Satellite measurements of the EEJ acquired from three low-orbiting satellites, namely CHAMP, Swarm A, and Swarm B, were used in this study. CHAMP (altitude ~454 km) and Swarm (altitude ~450 km) are known as the low polar-orbiting satellites. They are the suitable satellites for the measurement of the EEJ current because they orbit at low altitudes on the equator. In this study, the CHAMP data were taken from 2005 to 2010; and the Swarm satellite data were from 2014, including a combination of Swarm A and Swarm B data. We used long-term data to ensure good seasonal and local-time coverage of the EEJ. The processing of satellite data was performed when the CHAMP and Swarm satellites had crossed the dip equator and captured the latitudinal magnetic profile where the EEJ signature could be retrieved [21]. Several processing steps were applied to obtain the EEJ data from both satellites. First, the satellite signal was extracted from the geomagnetic field signal. Next, the selection of data was restricted to those at the equator crossing and was selected only between 06 and 18 LT. Then, the Sq signal was removed, and the current inversion steps were carried out to ensure the elimination of other external contributions [43].

2.3. Ground and Satellite Data Selection

Two main approaches have been adopted in this study. First, only current hourly data were selected during noon time, given the current EEJ peak around noon. In this approach, only the quiet day data $(Kp < 3)$ were considered. The second approach was to characterize both measurement data based on three solar activity levels using P parameter index data. The P parameter was calculated from the daily F10.7 using the following equation:

$$P=\left\{F10.7D+F10.7A\right\}/2$$

(1)

where F10.7D represents the daily F10.7 index, and F10.7A is the 81-day running average of F10.7D [44]. The average of P parameter value for low solar activity levels (covering the years 2008–2009) were 70, 98 for moderate (2010–2011) and 130 for high solar activity levels (2012–2014). We implemented this approach by utilizing the EEJ satellite data for each 10° longitude bin and plotted against the P parameter. Next, the EEJ intensities were then normalized using the data with the selected P parameter values by using the linear regression method ($y=mx+c$) to obtain the average data. Note that a similar approach was applied to calculate EEJ data at each ground observation station. Lastly, interpolation methods were applied to obtain the profile of the EEJ current for satellite and ground data.

3. Results

3.1. EEJ Longitudinal Variability

The longitudinal and local time variations of EEJ currents measured from ground and satellite data were analyzed in this study. The results were then separated by LT and solar activity level. Figure 1 presents the EEJ variations at low solar activity levels with an average P parameter value of 70 at three local times, from 11 to 13 LT. In Figure 2, the black, blue, and red lines represent satellite data, normalized and unnormalized ground data, respectively. The satellite data showed the wave-4 structures of the EEJ with peaks at around 100° W, 0° E, 100° E, and 180° E corresponding to North America, the Atlantic Ocean, Southeast Asia, and the Pacific Ocean, respectively. These wave-4 structures were established since many recent studies using satellite data have been reported [15,18,45].

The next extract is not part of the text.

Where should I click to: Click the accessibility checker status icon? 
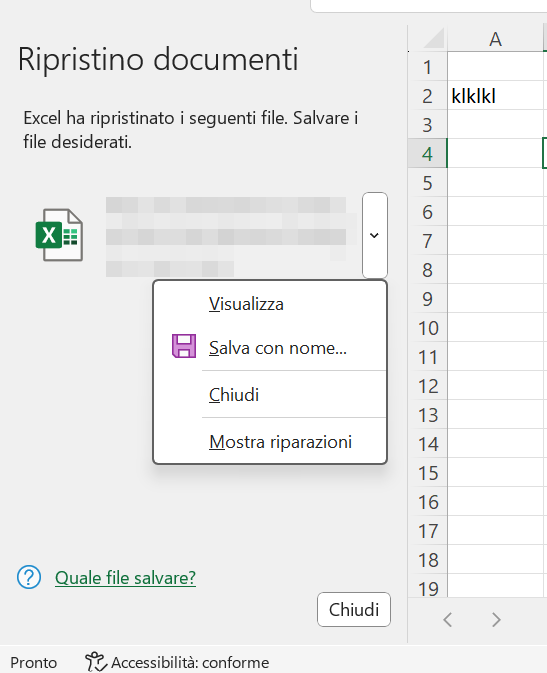point(95,662)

As for the ground data, it is clear that the EEJ current was dominant at the ANC station (77.15° W) using either the normalization technique or otherwise. The LKW station (99.78° E) is the second peak that could be observed from ground data when the normalization technique was applied; however, this peak is invisible when the ground data are used directly. Both peaks were in agreement with the satellite data in which the peaks were observed at around 100° W and 100° E. The lowest EEJ intensity was recorded at the AAB station (38.7° E) in the east of the African sector for all local times; the ground data were consistent with the satellite data where the lowest EEJ value measured was around 40° E regardless of the local time.

Next, an examination of the EEJ discrepancy between ground and satellite data during moderate solar activity with an average value P parameter of 98 was carried out. The variations are shown in Figure 3. Similar to the low solar activity level, the wave-4 structures were seen from satellite data, and the peaks were observable at the LKW and ANC stations when the normalization technique was applied to ground data. Minimum EEJ values were observed for all local time in the African sector. However, the EEJ variations from ground data showed some small peak appearances in the African sector at around 12 LT, which contradicted the variation in satellite data in that sector.

An analysis of the EEJ variations was carried out during high solar activity levels; the peaks are shown in Figure 4. Three peaks appeared at the ANC, AAB, and LKW stations at 11 LT and 12 LT. Surprisingly, these three peaks remained only during peak time, and the EEJ intensity at the AAB station suddenly decreased and was among the lowest at 13 LT. The minimum EEJ intensity was observed in the African sector for satellite measurement.

There are several reasons for the discrepancy of the EEJ current observed from ground- and satellite-based measurements. In this study, a clearer picture of EEJ longitudinal variation was observed. The global coverage of satellite measurements is one of the advantages of using satellite data. As stated earlier, the longitudinal variation of EEJ is dominated by wave-4 structures. This structure has already been established in previous studies using satellite data [15,17,18,46,47,48,49]. It is also important to bear in mind that the satellite orbits at higher altitudes (400 km) compared to the altitude of EEJ (110 km). Therefore, a comparison between satellite and ground data is necessary to identify the longitudinal variation of the EEJ, and our current finding implemented that the variation from these two sources at low solar activity (P = 70) are almost identical. A correlation coefficient (r) was further calculated to examine quantitatively the similarity observed for all solar activity levels.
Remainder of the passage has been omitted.